§ **Prompt**: For this exercise, restate the data below with no change at all.

**** Dataset records

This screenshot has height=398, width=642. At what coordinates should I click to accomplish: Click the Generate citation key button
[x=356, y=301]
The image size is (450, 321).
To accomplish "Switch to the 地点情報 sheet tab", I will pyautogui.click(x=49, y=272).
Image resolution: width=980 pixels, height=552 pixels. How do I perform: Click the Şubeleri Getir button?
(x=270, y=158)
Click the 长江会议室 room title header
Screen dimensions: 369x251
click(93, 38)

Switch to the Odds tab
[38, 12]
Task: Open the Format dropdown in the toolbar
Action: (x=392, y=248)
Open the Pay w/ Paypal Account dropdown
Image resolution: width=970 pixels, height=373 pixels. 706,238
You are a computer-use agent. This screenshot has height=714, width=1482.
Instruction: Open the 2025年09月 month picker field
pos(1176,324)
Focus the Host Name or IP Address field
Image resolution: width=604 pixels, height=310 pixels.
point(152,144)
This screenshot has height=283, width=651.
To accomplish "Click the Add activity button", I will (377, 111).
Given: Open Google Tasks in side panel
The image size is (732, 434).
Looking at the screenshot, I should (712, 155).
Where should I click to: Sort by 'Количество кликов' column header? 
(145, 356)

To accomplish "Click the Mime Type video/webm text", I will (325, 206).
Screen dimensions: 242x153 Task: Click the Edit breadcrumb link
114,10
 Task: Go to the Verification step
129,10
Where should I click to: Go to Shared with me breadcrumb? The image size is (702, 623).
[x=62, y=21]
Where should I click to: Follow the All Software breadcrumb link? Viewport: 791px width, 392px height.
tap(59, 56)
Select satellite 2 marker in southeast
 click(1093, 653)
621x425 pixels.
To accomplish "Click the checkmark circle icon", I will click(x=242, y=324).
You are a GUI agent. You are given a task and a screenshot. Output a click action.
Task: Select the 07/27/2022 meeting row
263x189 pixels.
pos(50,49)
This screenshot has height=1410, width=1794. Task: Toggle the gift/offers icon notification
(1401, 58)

********

§ **Result of this task**:
This screenshot has height=398, width=642. At what coordinates should I click to accomplish: Click the Generate citation key button
[x=356, y=301]
The image size is (450, 321).
To accomplish "Switch to the 地点情報 sheet tab", I will pyautogui.click(x=49, y=272).
Image resolution: width=980 pixels, height=552 pixels. How do I perform: Click the Şubeleri Getir button?
(x=270, y=158)
Click the 长江会议室 room title header
Screen dimensions: 369x251
click(93, 38)

Switch to the Odds tab
[38, 12]
Task: Open the Format dropdown in the toolbar
Action: (x=392, y=248)
Open the Pay w/ Paypal Account dropdown
Image resolution: width=970 pixels, height=373 pixels. 706,238
You are a computer-use agent. This screenshot has height=714, width=1482.
Instruction: Open the 2025年09月 month picker field
pos(1176,324)
Focus the Host Name or IP Address field
Image resolution: width=604 pixels, height=310 pixels.
point(152,144)
This screenshot has height=283, width=651.
To accomplish "Click the Add activity button", I will (377, 111).
Given: Open Google Tasks in side panel
The image size is (732, 434).
Looking at the screenshot, I should (712, 155).
Where should I click to: Sort by 'Количество кликов' column header? 
(145, 356)

To accomplish "Click the Mime Type video/webm text", I will (325, 206).
Screen dimensions: 242x153 Task: Click the Edit breadcrumb link
114,10
 Task: Go to the Verification step
129,10
Where should I click to: Go to Shared with me breadcrumb? The image size is (702, 623).
[x=62, y=21]
Where should I click to: Follow the All Software breadcrumb link? Viewport: 791px width, 392px height.
tap(59, 56)
Select satellite 2 marker in southeast
 click(1093, 653)
621x425 pixels.
To accomplish "Click the checkmark circle icon", I will click(x=242, y=324).
You are a GUI agent. You are given a task and a screenshot. Output a click action.
Task: Select the 07/27/2022 meeting row
263x189 pixels.
pos(50,49)
This screenshot has height=1410, width=1794. Task: Toggle the gift/offers icon notification
(1401, 58)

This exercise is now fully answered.